* [EXCERPTED RECORDS]
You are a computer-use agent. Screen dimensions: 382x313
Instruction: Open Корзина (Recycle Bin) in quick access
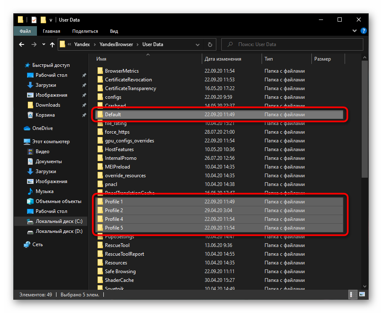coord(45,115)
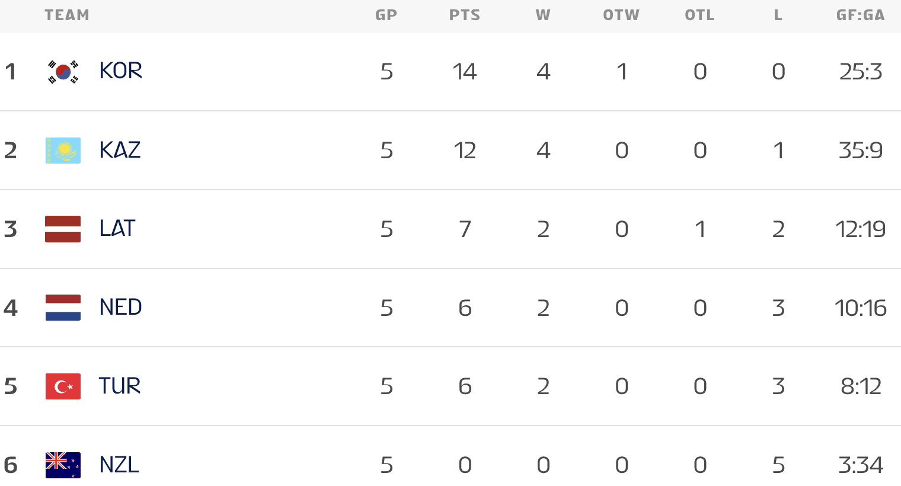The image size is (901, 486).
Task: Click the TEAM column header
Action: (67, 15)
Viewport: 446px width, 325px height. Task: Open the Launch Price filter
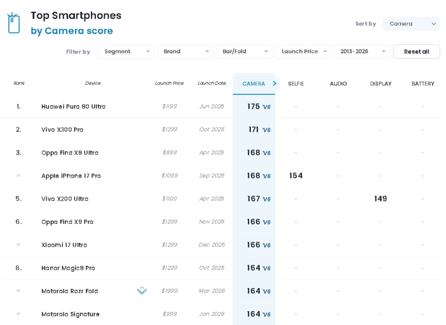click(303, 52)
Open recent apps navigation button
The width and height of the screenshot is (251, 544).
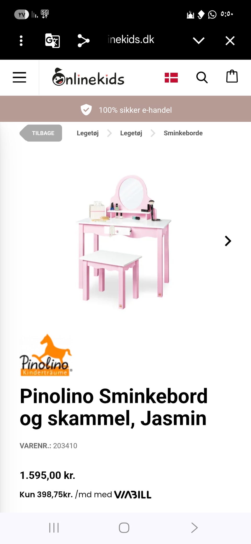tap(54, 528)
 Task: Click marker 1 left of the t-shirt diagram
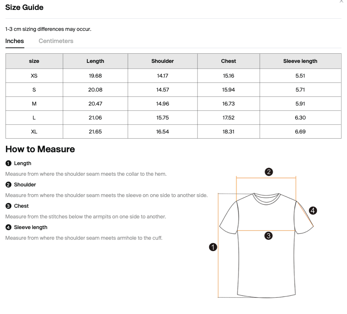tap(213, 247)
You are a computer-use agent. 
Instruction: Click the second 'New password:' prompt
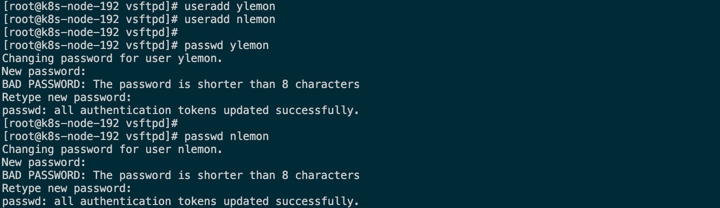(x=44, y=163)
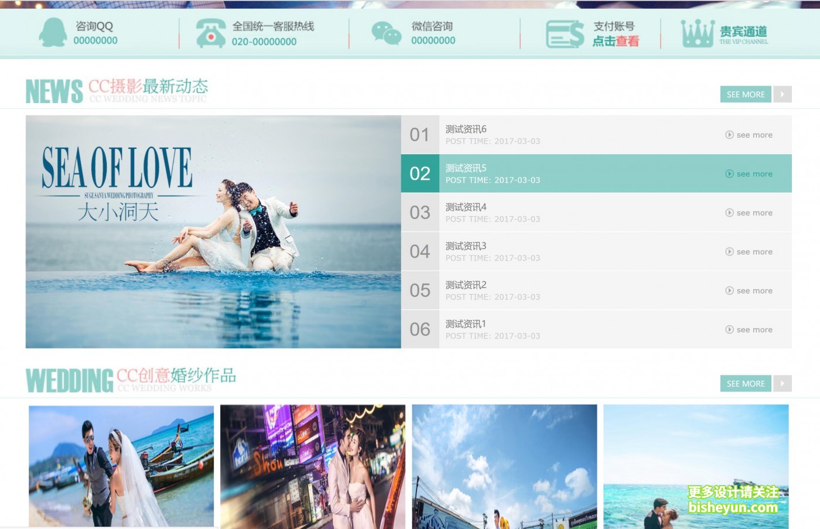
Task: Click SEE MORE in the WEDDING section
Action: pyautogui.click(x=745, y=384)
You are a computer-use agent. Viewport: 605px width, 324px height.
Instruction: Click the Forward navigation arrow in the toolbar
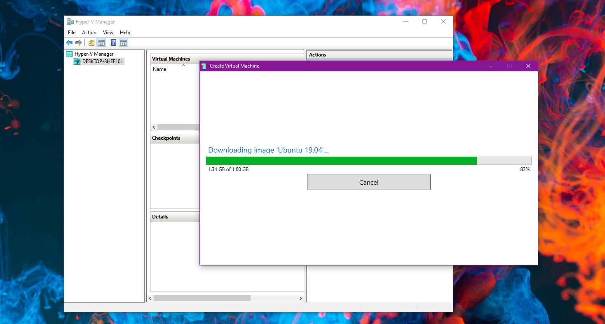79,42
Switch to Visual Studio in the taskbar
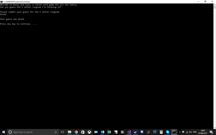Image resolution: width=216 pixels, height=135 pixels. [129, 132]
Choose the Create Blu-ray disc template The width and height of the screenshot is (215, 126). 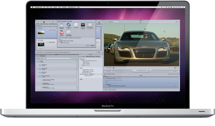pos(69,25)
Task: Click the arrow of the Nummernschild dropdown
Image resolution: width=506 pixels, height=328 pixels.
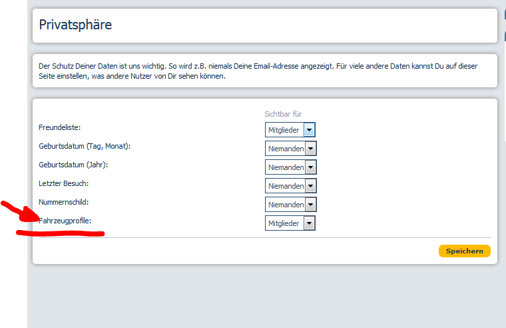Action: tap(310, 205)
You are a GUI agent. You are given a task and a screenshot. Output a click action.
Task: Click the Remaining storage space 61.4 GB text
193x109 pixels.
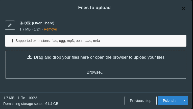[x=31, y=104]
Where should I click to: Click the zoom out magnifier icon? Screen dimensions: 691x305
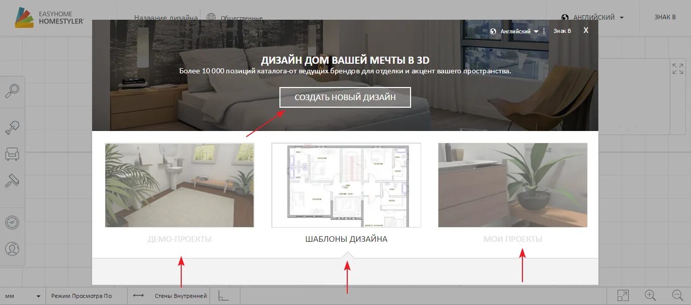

* [WHAT YOU SHOULD DO] Only the lines from the one holding "Task: Click the Remaining" to the last line of the entries above should be printed, exactly as they appear and with no pictures.

* [REPLY TO THE TASK]
Task: Click the Remaining storage space 61.4 GB text
193x109 pixels.
[x=31, y=104]
Where should I click to: Click the zoom out magnifier icon? Screen dimensions: 691x305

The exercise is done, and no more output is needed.